El jefe de Gabinete, Jorge Capitanich, se presentará el próximo miércoles en el Senado para brindar un nuevo informe de gestión, en el marco de una sesión informativa de la que no participará el vicepresidente Amado Boudou. Está previsto que los jefes de bloque de la Cámara de Senadores se reúnan antes del miércoles para acordar los detalles de la visita del titular de ministros.
Boudou no estará presente en la sesión informativa, ya que viajará a Colombia para la ceremonia de asunción del reelecto presidente Juan Manuel Santos, en representación de la presidenta Cristina Fernández de Kirchner. La salida del vicepresidente servirá para descomprimir la tensión con los bloques de la oposición en el recinto del Senado, a raíz de los cuestionamientos que mantienen contra el titular del Senado a partir de su procesamiento en la causa Ciccone por negociaciones incompatibles y cohecho.
No obstante, se espera polémica por la situación de la disputa con los fondos buitre, ya que la oposición exige la presencia del ministro de Economía, Axel Kicillof.
Capitanich había postergado el informe que tenía previsto ofrecer el miércoles pasado en el Senado, ya se trataba de una jornada clave en el marco de la disputa con los fondos buitre en Nueva York y coincidía con la fecha límite para entrar en default técnico.
El jefe de Gabinete brindará su informe mensual de gestión ante el Senado, en cumplimiento del artículo 101 de la Constitución que obliga al jefe de Gabinete a informar al Congreso sobre la marcha de la gestión una vez por mes, alternadamente entre cada Cámara.
Por otra parte, el diputado provincial Fernando "Chino" Navarro aseguró ayer que la causa en la que fue procesado el vicepresidente, Amado Boudou, "es mediática", al tiempo que aclaró que no le recomendó tomarse licencia, sino que al ser consultado contó que haría él en su lugar.
"Dije lo que yo haría, yo no le recomiendo nada a nadie, no tengo autoridad para recomendarle a Amado ni a otra persona lo que tiene que hacer", sostuvo el referente del Movimiento Evita en referencia a las declaraciones que había hecho esta semana: "Si yo fuera él, pediría licencia. Es lo más razonable. Primero, porque tengo que avocarme a una causa, que no es fácil. Segundo, porque descomprimiría la situación política y liberaría a la Presidenta (Cristina Kirchner)".
Aquella frase no cayó nada bien dentro del kirchnerismo y le valió críticas de algunos dirigentes del oficialismo, como el diputado nacional Edgardo Depetri, quien aseguró que las declaraciones del bonaerense "son funcionales a los sectores que atacan al Gobierno, a la Sociedad Rural, a la UIA, a Magnetto y a los fondos buitre".
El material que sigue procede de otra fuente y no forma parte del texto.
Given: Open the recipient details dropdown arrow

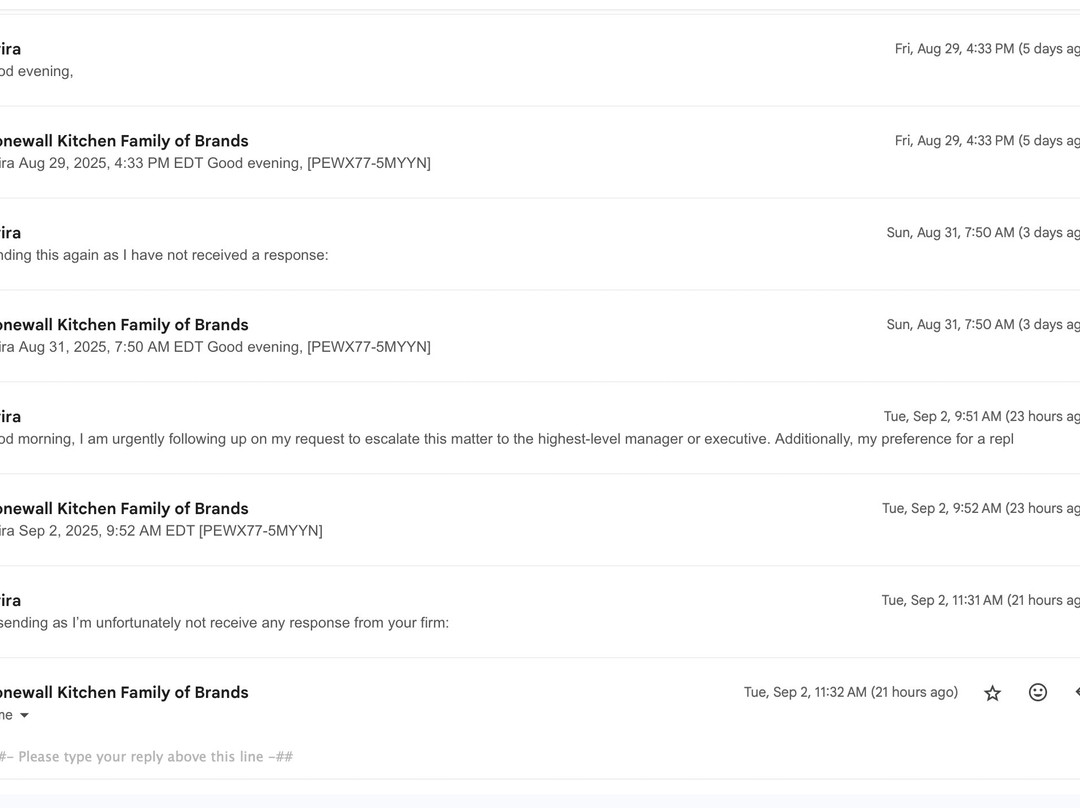Looking at the screenshot, I should (24, 716).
Sin embargo, Navarro justificó sus dichos con un antecedente personal: "En 1996, varios concejales fuimos procesados por un tema vinculado con el Concejo Deliberante de Lomas de Zamora. Hablé con (el por entonces intendente) Juan Bruno Tavano y le expliqué que pedía licencia para no comprometerlo".
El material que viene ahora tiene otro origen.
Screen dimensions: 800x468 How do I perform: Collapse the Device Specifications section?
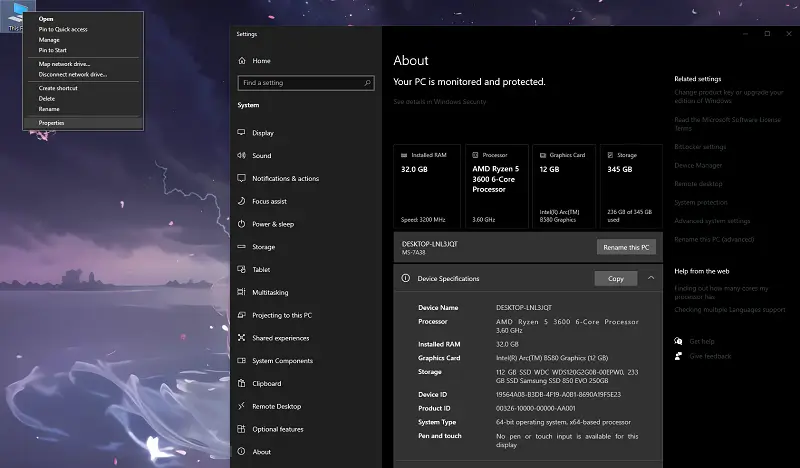pyautogui.click(x=651, y=278)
Asimismo, el diputado bonaerense afirmó que le contó su parecer a Boudou: "Le dije que creía que (el procesamiento en la causa Ciccone) no era lo mejor que le podía pasar a este proceso político. Y Amado me dijo no comparto, pero sé que lo decís honestamente "."Respeto lo que él haga y soy solidario con su situación porque creo que éste es un tema esencialmente político", recalcó.